SERIE A teams Inter Milan and Lazio acted like tourists and drank wine worth more than US$10,000 when they were in China last week for the Italian Super Cup.

Italian champion Inter lost 1-2 to Italian Cup winner Lazio in the season curtain-raiser played in front of 70,000 fans at the Bird's Nest stadium in Beijing on Saturday night.

Although moving the match from Italy to China was a success, the behavior of the clubs fell below the standards the organizers expected of their guests.

"The two teams from Italy were just like two luxury tourist groups," Wang Bo, who looked after the teams on behalf of organizers United Vanson International, told the Beijing News. "Just on wine, they ran up a bill of 70,000 yuan (US$10,240)," he added. "They were extremely inconsiderate, they didn't think about anybody else's needs at all."

But Vanson spokesman Ma Jian said yesterday that Wang's comments were made in passing to the reporter and did not represent the company's official position.

Wang's complaints compound the impression that the trip was a public relations disaster for Inter and its coach Jose Mourinho in particular.

The Beijing News had a particular grievance with Mourinho after he lambasted its reporter in the post-match press conference.

Asked why Lazio, playing on the same pitch and in the same searing heat that Mourinho had previously complained about, was able to win, the Portuguese rounded on her.

"After the first two questions, I know why Chinese football is so rubbish and why China has won gold medals in so many sports but not football, because the journalists are so unprofessional."

Mourinho expanded on the shortcomings of the Chinese media after a question from Xinhua News Agency, saying he could only conclude that they did not "understand a thing".

The Chinese media responded by branding Mourinho arrogant and stories of other snubs and jibes circulated on the internet.

On Monday, Inter posted a statement on its Chinese language Website defending him against accusations that he would not meet China's national team coach. "Jose Mourinho today firmly denied the reports that he refused to meet China's coach Gao Hongbo," it read. "After Inter's training in the Olympic Sports Centre in the afternoon of August 5, Gao met and talked to Mourinho..."

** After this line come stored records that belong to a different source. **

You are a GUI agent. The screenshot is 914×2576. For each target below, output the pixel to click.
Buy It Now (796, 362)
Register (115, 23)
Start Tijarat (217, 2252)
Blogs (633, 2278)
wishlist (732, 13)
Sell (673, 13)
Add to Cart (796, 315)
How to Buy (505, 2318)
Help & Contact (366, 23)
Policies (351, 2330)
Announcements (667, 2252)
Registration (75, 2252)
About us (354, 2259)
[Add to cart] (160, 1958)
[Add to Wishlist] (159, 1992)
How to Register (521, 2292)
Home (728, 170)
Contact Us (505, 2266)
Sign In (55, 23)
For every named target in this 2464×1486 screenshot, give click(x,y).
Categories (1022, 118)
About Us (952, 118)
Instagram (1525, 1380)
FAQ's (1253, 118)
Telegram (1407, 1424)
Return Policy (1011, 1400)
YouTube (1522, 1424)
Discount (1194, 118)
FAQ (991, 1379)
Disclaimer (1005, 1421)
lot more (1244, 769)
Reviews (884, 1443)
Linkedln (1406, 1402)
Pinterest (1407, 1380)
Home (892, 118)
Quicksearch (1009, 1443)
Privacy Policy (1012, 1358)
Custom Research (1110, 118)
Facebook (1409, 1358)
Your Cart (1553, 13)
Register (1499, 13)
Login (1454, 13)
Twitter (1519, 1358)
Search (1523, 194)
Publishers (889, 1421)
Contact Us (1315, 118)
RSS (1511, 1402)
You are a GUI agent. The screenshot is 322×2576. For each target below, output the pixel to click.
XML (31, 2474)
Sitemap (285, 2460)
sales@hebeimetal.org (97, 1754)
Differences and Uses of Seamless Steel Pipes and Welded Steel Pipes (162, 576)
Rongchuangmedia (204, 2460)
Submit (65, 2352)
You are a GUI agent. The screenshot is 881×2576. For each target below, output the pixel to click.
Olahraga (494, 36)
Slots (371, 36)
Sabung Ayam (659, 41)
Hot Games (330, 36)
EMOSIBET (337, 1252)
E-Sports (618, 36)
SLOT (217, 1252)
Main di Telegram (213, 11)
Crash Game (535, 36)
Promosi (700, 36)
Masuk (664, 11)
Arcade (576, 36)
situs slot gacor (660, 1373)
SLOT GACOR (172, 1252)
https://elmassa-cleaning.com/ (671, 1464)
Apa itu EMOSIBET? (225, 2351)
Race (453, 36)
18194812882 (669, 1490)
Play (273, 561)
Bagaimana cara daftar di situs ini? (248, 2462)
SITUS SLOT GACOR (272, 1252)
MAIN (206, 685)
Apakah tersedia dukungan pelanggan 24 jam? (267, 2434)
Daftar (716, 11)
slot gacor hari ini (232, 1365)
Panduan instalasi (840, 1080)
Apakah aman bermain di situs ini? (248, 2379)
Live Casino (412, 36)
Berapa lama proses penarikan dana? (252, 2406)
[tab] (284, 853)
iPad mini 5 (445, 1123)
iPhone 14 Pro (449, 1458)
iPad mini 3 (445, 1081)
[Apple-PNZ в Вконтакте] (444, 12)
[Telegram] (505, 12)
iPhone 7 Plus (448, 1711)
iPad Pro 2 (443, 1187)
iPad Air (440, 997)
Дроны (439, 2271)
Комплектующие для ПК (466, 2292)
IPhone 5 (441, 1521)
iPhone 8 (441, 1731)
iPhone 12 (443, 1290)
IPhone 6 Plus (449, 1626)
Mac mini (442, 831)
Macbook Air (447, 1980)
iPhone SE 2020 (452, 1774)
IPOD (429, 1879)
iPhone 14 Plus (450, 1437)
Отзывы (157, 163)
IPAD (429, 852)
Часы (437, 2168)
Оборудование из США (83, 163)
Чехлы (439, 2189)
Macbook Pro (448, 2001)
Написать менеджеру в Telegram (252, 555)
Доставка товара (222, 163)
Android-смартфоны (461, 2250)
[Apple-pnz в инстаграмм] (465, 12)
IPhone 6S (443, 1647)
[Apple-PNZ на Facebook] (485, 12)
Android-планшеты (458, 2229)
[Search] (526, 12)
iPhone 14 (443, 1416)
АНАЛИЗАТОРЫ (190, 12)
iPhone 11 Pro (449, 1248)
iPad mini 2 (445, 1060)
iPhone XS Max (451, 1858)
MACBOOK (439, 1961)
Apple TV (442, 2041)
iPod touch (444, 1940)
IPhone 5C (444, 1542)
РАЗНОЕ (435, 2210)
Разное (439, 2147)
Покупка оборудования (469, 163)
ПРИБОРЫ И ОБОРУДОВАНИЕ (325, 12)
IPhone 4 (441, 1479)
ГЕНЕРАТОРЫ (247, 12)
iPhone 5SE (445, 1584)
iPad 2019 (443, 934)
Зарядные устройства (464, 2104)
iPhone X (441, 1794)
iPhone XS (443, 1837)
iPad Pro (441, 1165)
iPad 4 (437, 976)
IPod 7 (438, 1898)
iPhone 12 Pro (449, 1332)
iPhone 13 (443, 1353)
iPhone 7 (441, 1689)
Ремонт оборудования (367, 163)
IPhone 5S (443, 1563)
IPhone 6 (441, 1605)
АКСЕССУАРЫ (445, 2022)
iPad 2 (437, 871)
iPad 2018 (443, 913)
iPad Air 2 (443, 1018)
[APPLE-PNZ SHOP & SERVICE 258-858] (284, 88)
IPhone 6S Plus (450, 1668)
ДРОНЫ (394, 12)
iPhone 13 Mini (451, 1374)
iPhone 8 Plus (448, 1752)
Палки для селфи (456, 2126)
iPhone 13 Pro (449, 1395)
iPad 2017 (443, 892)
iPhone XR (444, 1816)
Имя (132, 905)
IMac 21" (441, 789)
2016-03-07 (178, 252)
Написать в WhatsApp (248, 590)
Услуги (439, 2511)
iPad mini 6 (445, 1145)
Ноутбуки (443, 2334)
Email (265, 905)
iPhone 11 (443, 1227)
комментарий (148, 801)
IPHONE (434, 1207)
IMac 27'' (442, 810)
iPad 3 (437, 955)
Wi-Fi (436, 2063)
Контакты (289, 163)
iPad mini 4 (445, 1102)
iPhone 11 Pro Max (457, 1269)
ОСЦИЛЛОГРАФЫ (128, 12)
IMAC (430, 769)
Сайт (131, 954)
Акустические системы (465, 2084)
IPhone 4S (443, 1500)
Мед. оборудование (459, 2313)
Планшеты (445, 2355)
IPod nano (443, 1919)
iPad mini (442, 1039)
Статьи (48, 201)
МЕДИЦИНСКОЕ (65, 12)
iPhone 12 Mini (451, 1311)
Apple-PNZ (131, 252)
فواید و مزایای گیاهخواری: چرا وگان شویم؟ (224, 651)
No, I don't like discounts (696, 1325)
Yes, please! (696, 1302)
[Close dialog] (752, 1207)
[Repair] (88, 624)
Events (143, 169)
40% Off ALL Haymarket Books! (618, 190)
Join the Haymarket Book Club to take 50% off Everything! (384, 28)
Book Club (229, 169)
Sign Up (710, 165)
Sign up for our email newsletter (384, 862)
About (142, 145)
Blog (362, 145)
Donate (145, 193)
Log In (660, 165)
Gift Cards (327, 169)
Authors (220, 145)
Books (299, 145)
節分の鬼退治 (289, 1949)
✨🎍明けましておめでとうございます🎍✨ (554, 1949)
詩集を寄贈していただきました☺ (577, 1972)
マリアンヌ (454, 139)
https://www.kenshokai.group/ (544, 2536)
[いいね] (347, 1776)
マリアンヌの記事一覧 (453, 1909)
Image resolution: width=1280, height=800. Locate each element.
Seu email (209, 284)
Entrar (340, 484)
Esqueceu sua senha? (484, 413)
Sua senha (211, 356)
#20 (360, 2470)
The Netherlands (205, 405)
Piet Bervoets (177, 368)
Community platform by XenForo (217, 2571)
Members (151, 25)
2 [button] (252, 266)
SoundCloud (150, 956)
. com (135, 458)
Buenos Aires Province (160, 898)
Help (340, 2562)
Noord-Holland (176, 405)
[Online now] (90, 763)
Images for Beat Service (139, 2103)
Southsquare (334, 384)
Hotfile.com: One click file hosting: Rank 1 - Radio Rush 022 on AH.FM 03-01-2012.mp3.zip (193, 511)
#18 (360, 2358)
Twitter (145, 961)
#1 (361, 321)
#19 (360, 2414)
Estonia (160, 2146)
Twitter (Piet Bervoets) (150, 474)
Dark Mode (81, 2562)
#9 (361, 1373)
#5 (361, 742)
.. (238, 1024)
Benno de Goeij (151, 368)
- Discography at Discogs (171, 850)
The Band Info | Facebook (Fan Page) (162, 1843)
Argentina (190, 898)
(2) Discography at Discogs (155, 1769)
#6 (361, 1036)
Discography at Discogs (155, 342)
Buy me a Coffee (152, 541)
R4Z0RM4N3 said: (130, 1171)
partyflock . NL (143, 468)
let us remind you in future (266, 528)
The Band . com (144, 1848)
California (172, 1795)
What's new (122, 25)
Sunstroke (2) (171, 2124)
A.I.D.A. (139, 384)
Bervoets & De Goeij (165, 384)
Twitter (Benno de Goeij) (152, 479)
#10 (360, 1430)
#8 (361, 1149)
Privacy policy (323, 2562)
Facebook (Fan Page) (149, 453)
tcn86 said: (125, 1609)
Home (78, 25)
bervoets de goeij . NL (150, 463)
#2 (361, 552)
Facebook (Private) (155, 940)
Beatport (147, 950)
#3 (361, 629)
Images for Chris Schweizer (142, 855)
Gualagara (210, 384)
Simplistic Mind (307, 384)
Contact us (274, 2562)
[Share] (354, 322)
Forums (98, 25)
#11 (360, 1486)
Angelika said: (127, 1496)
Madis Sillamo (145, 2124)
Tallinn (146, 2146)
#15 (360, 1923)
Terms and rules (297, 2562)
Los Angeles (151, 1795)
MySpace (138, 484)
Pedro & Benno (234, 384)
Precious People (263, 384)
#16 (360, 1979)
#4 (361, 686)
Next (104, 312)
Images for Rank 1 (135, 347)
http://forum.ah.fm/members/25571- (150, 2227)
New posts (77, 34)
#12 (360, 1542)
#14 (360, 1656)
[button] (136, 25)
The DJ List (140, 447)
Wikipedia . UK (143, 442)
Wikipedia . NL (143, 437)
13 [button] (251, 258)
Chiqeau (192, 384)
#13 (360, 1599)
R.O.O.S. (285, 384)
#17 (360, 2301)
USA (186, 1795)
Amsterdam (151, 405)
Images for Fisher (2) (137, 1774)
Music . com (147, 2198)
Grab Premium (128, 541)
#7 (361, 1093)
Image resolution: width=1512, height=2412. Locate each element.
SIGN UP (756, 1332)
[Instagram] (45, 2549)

Meanwhile, the head of the professional footballers association said Italian football should restore foreign player quotas to ensure domestic talent has the chance to flourish.

"Useless foreign players have been flooding our championship for ages, making club presidents spend too much and taking places from Italians, who are often better" Sergio Campana told La Gazzetta dello.

"I'm going to propose the introduction of a limit on foreigners in the regulations. It's legally possible both for non-European Union and EU citizens. We have to go back to the past when there was a real limit on foreign players."